13

Ctrl-C: Why Programmers Can’t "Reset" Programs With Ctrl-C, but Used t...

 2 years ago
source link: https://kevinlawler.com/ctrl-c
Go to the source link to view the article. You can view the picture content, updated content and better typesetting reading experience. If the link is broken, please click the button below to view the snapshot at that time.
neoserver,ios ssh client

Ctrl-C: Why Programmers Can’t "Reset" Programs With Ctrl-C, but Used to Be Able To, and Why They Should Be Able to Again

August 2022

When a programmer presses ctrl-c inside of a command-line program, that program should stop what it's doing, return to the nearest sensible restart position, and allow you to continue where you left off.

This isn't much different from insisting on "one-button builds," except it's an older phenomenon. Programs actually used to work this way: you could press ctrl-c to get them to give you back control. Only now, they don't really. More often than not I find myself having to kill the running process from an external app, such as the shell, after first figuring out what the process ID is. Not only is this awkward and inconvenient, but it guarantees that you lose everything that you were working on. When you hit ctrl-c, a program should return control to you while keeping as much of your work intact as possible.

These days what usually happens is the program gets stuck in some sort of tight C loop, such as a for loop, and it becomes unreachable to the outside world. Even if the original author was clever and added yields() at checkpoints inside the app, invariably some optimization is going to require a tight C loop, and that loop isn't going to be looking for an opportunity to break. Inevitably the tight C loop is exactly where you'll wish you had a checkpoint because in practice that's where the program is going to get stuck. Maybe you can get around this by forcing your app to perpetually roundtrip checkpoints, but then your app is slow.

The explanation for why we have gotten ourselves into this mess is complicated but I will do my best to explain.

Terminating the process with a kill command is always going to work (eventually) for a variety of reasons: for one, the operating system is going to insist on some kind of ability to end processes, and it makes sense to expose this functionality to the user, and two, to get into the guts of it, on POSIX systems the termination signals are unignorable. Using ctrl-c generates a different signal, SIGINT, but that signal is ignorable, and if it isn't ignored, it terminates your program by default.

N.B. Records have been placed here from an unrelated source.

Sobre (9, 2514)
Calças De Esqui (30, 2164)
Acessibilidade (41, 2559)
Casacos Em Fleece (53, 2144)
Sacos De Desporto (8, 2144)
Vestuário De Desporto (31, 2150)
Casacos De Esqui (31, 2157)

So, in the old days, what you needed was to attend to the SIGINT signal and add a handler for when it occurred. Of course, you also had to structure your program around recovering from the interruption. This can be a big ask, but for most standard architectures, such as an interpreter loop, say, it's going to be straightforward if not trivially easy. The real trick there, I suppose, is not leaking or creating inconsistent data, and that is a reasonably big ask. We don't want our ctrl-c to leak memory.

Since a ctrl-c can be delivered at any line of the code, that means providing guarantees, often in the form of critical sections with a signal mask, wherever it's possible to lose or corrupt data. If you allocate a piece of memory, you need to store a pointer to that memory from the object graph, and both of those operations need to occur inside of a critical section. Otherwise, if you get interrupted right after the allocation, there won't be any way to reach your memory and it will leak.

It was never especially easy not to leak memory and so most older applications compromised by just leaking it: we'll let you recover from anywhere, just don't expect us not to pollute all of heap memory and available RAM. I suppose the understanding was that you'd use your "extra life" to finish up what you were doing, maybe debug or save your workspace, and then you would eventually restart the application.

Where things really got broken was when multithreaded applications became commonplace. That's when ctrl-c basically stopping working at all. The reason for this is powerful but subtle. Prior to multithreading, apps were necessarily single-threaded, and any parallelization model they used was something earlier, like process signals or fork(). The issue with this is that for backwards compatibility reasons pthreads were layered on top of the older models, and as it turns out it is extraordinarily difficult to mix parallelization models in this way. The response you are going to receive if you attempt to mix signals and threads, if the person even understands what you are talking about, is "don't." It can be done however, and I think it's time for more people to acquire this skill.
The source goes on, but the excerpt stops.